Un Monde à venir
Le village et la bicoque lui plaisaient, c'est vrai qu'il s'ennuyait pas mal, mais peu importe, tant qu'il trouverait à s'occuper tout irait. Et puis le jeune là, il était quand même pas juste revenu pour se montrer. Il va quand même bien mettre un peu d'animation, un petit jeu de rôles social, une simulation générale.
Le vagabondage de ses pensées était considéré comme immoral, mais il n'était pas sous contrôle, il ne le serait jamais. Lorsqu'on végétait comme lui, en échange d'un certain quotas de baguettes de survie alloué par l'Ubavere, on prenait l'engagement de ne plus jamais intervenir dans le Processus.
On pouvait, si on le souhaitait, faire un voyage de 15 jours par an dans tous lieux contrôlés par celui-ci, c’est à dire partout, afin de continuer d'avoir des nouvelles de ses relations et amitiés antérieures à sa désintégration sociale, très rarement disponibles. De cette manière, le végétant, avait une "liberté" totale.
Il se retirait alors tout moyen de nuire en quoi que ce soit à l'équilibre processoral géré par les autorités compétentes pour le bonheur de tous. Il se revit jeune homme à Paris à la fin de l'autre siècle, dans les années 90, alors qu'il effectuait tout un tas de petits boulots sous-payés, il n'avait même pas de logement garanti.
Il squattait où il pouvait et surtout où l'état voulait bien le laisser, il y avait des millions de chômeurs partout en Europe. Des mouvements de haine et de folie canalisaient le désespoir et la rancoeur des pauvres gens dans des explosions de violente destruction qui fournissant paradoxalement à l'Etat toute légitimité
Quatre ans plus tard, en rendant son troisième mandat, le plus vieux président d'une république occidentale surnommé l'indétrônable avait annoncé la fin des institutions dirigistes et leur remplacement par ce Processus calqué disait-il sur le mouvement naturel de la vie, ils créèrent ce Processus d’Évolution Consensuel Harmonisé Établi.
Cela faisait près de quarante ans désormais, et il fallait bien reconnaître que la vie en Europe du moins avait radicalement changée. Beaucoup de problèmes avaient été résolus par le processus et de plus en plus de pays s'y intégraient peu à peu libérant chaque individu du souci des charges matérielles et de leur gestion.
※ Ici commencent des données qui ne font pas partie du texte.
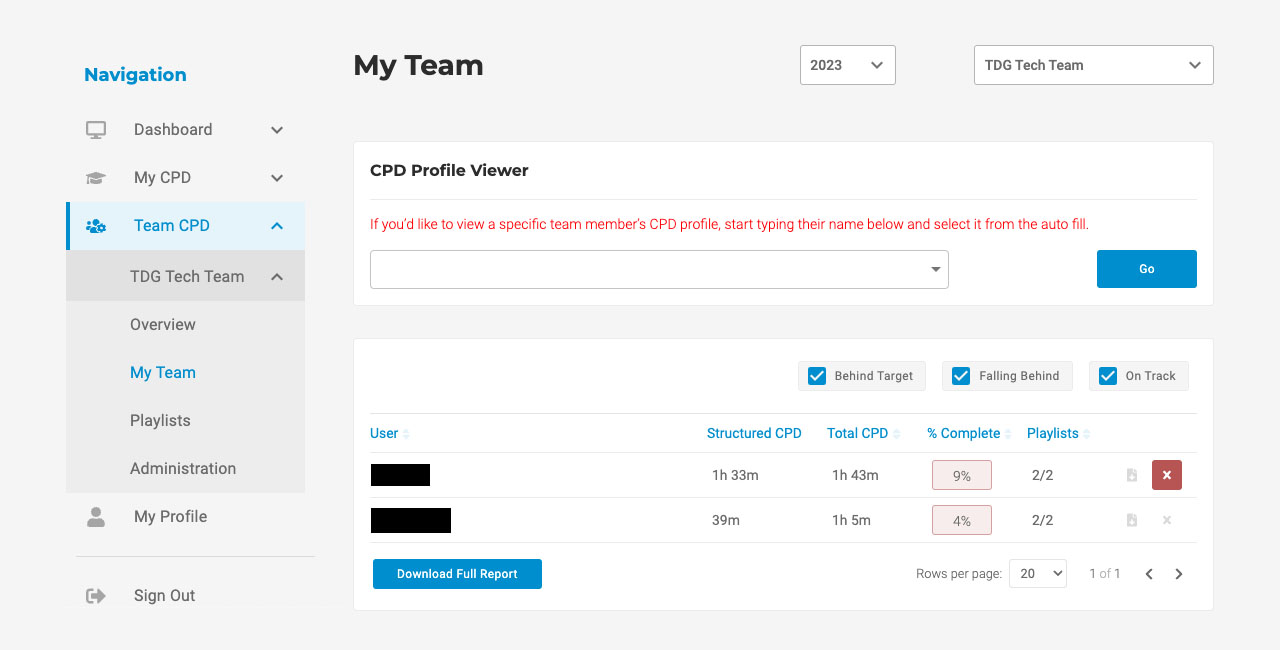Image resolution: width=1280 pixels, height=650 pixels.
Task: Click the Team CPD group icon
Action: pyautogui.click(x=96, y=226)
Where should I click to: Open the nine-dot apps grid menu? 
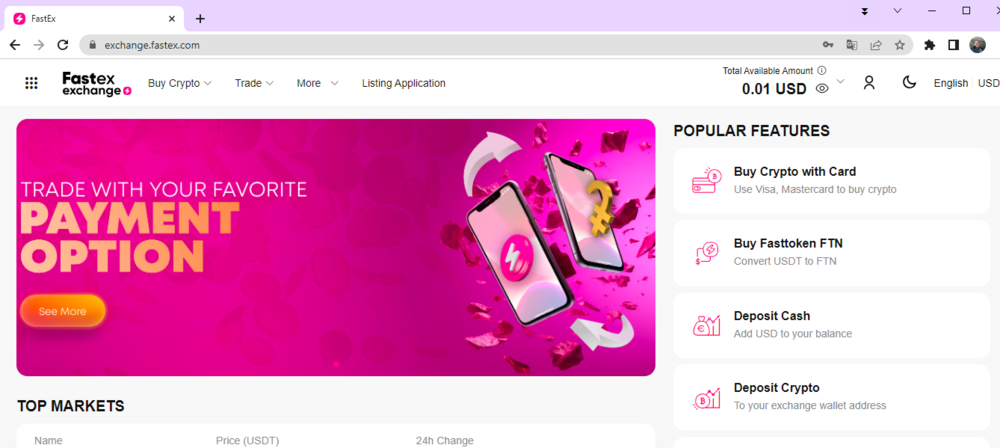click(31, 83)
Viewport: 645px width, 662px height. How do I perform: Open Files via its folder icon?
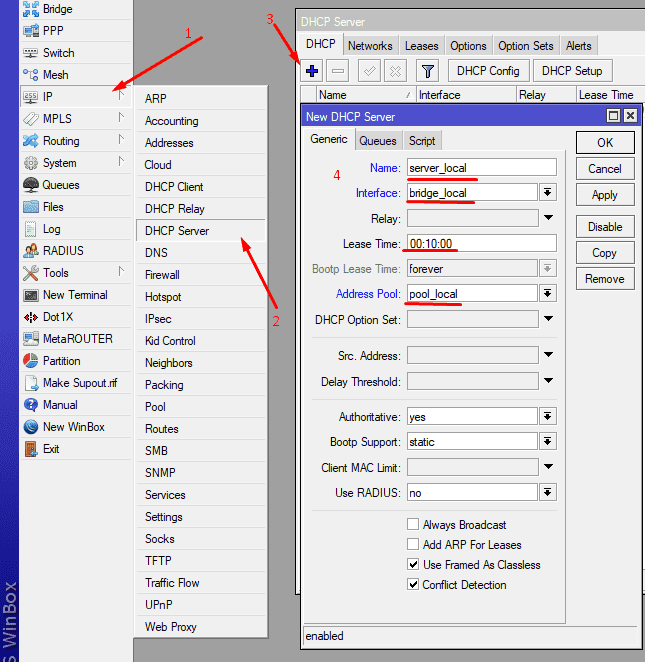[30, 207]
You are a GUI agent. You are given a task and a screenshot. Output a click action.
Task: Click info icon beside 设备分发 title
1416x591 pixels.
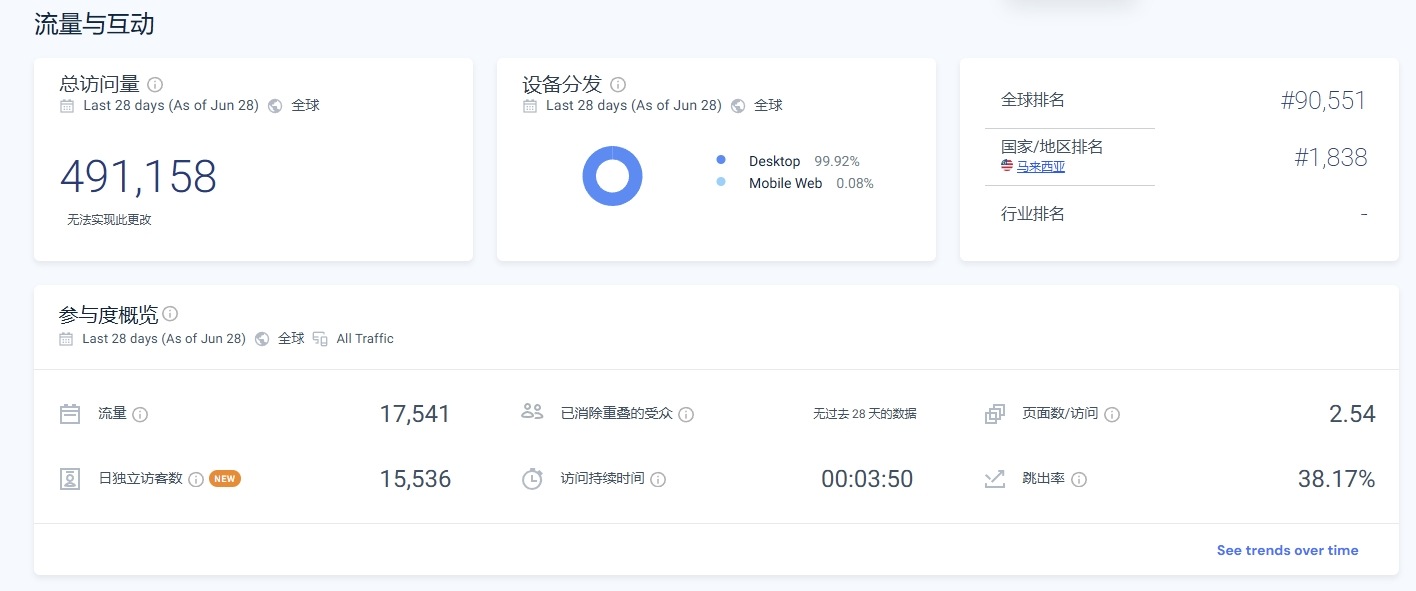point(618,85)
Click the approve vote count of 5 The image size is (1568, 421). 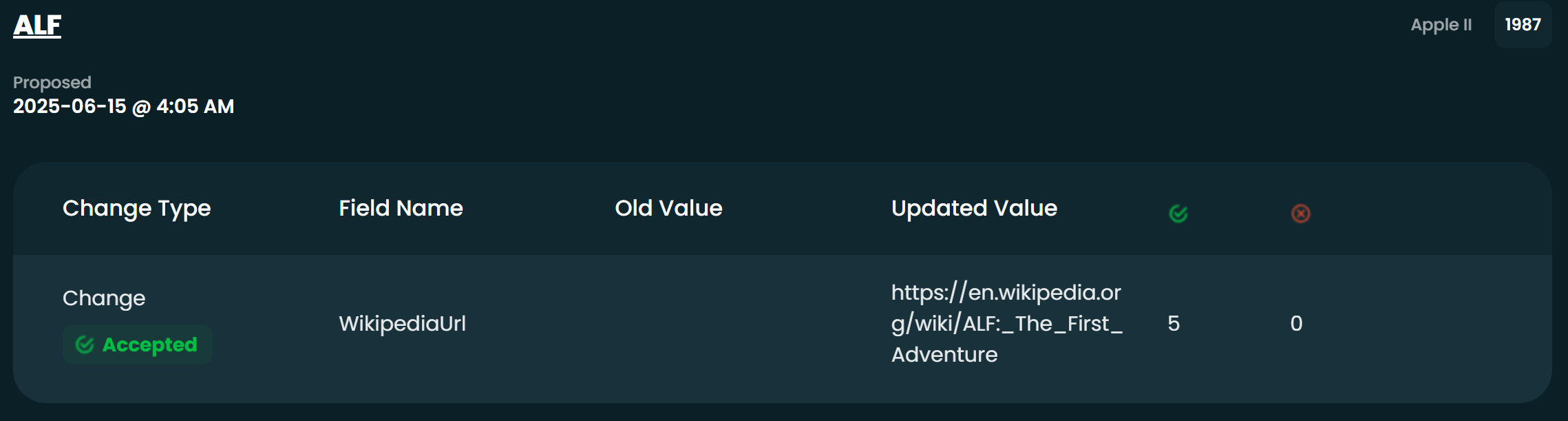[1174, 323]
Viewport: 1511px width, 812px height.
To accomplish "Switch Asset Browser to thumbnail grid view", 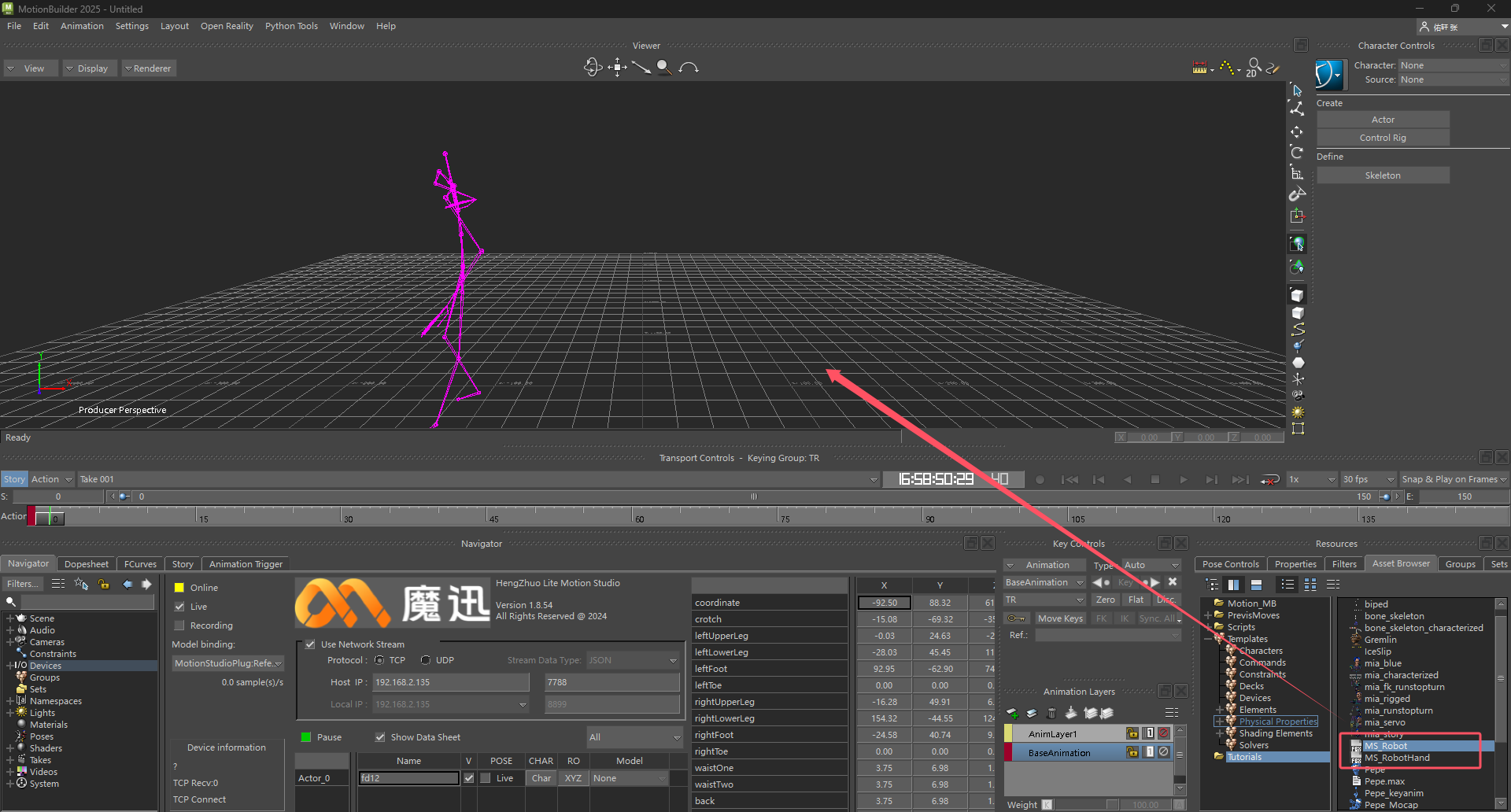I will pyautogui.click(x=1310, y=585).
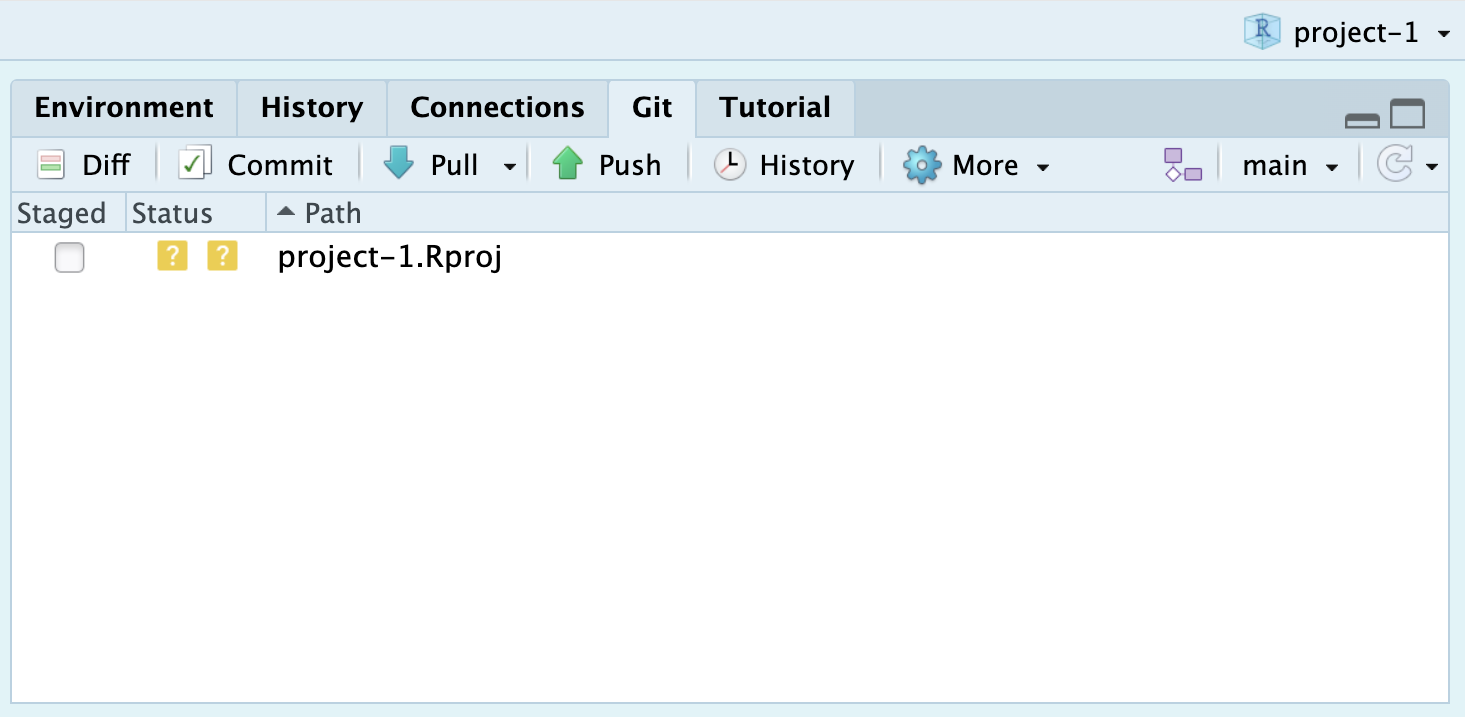The image size is (1465, 717).
Task: Switch to the Connections tab
Action: (x=497, y=108)
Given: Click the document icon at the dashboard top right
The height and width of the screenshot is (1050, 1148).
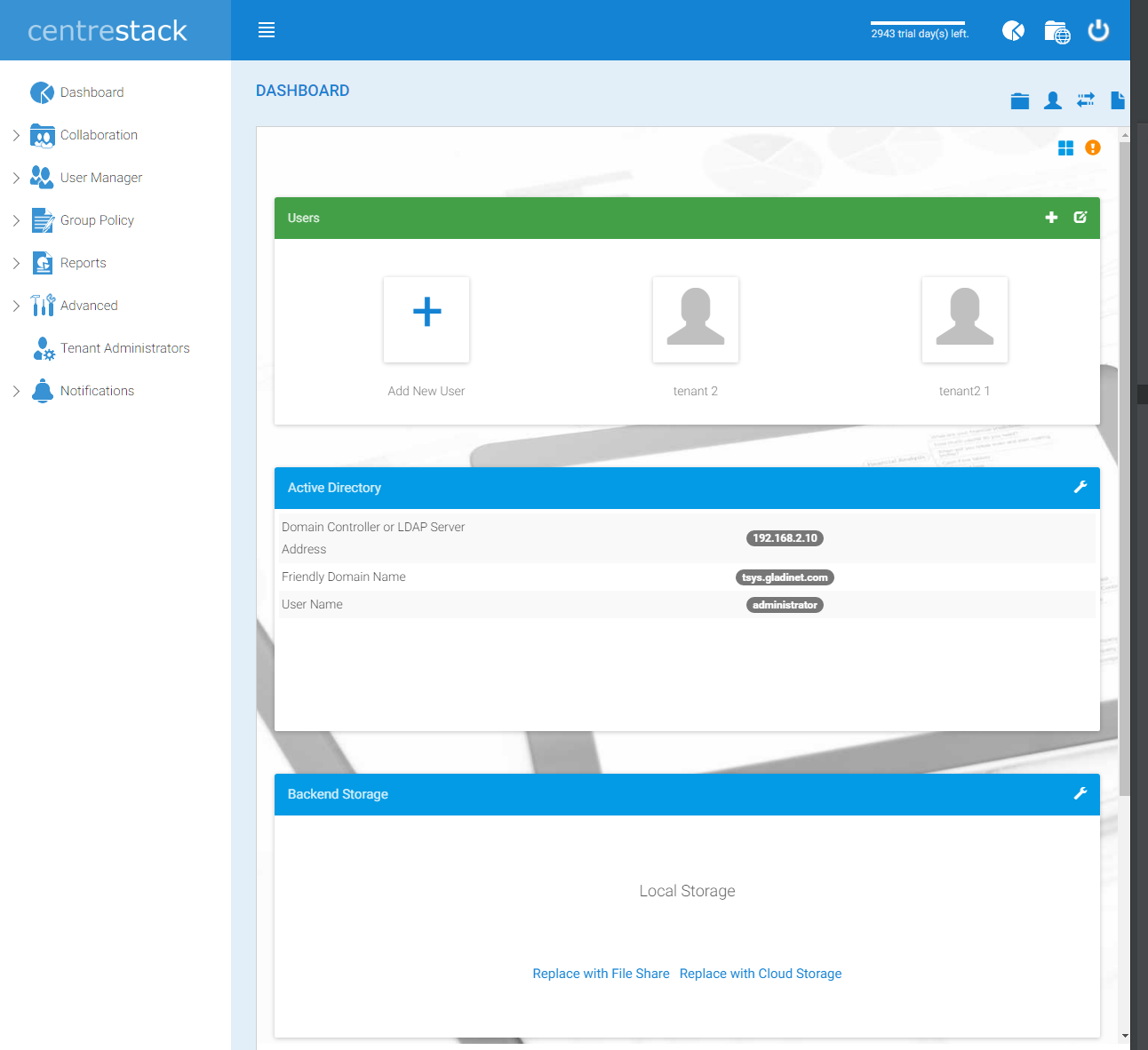Looking at the screenshot, I should (x=1118, y=100).
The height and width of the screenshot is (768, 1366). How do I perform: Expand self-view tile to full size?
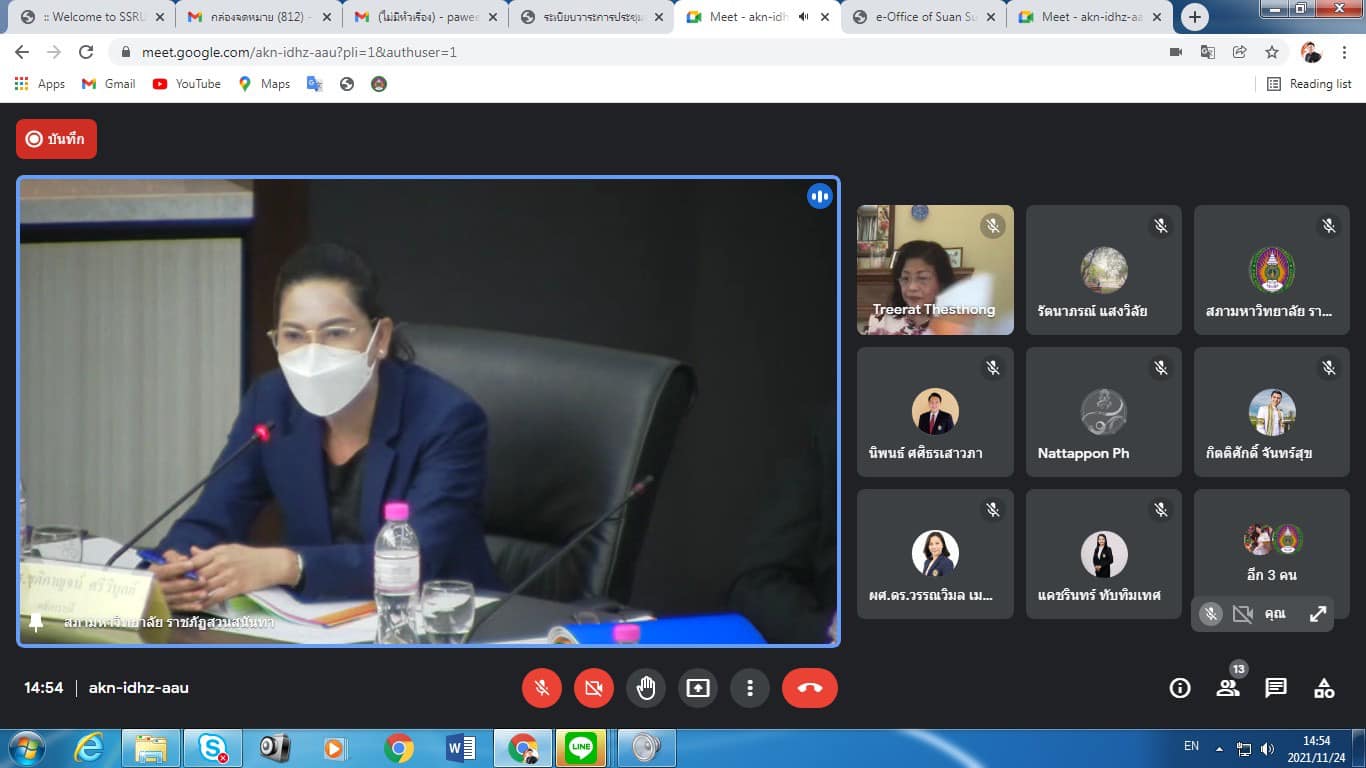pyautogui.click(x=1318, y=614)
C'était un peu une sorte d'âge d'or qui autorisait tous les espoirs. Une vie de tranquillité, de volupté, et de farniente cultivée qui pouvait vraisemblablement se propager sur l'ensemble du monde avant la fin de ce siècle. Les réelles menaces de gros bouleversements s'estompaient d'année en année
Depuis la mise au pas en 2017 du cartel des tyrans arabes dont Saddam le magnifique était le maître, alors même le risque de guerre généralisé qui avait fait trembler le monde durant près de 30 ans était définitivement écarté. Une ère de paix, de rayonnement humain s'annonçait. Les enfants qui allaient naître connaîtraient...
Le pouvoir de l'Ubavère s'atténuerait lentement. L'homme enfin maîtriserait infailliblement son destin, l'époque était radieuse et l'ennui qui le minait, personne bientôt ne le connaîtrait plus. Plus Tivlet devenait âgé, plus ses souvenirs remontaient loin vers son enfance et son adolescence.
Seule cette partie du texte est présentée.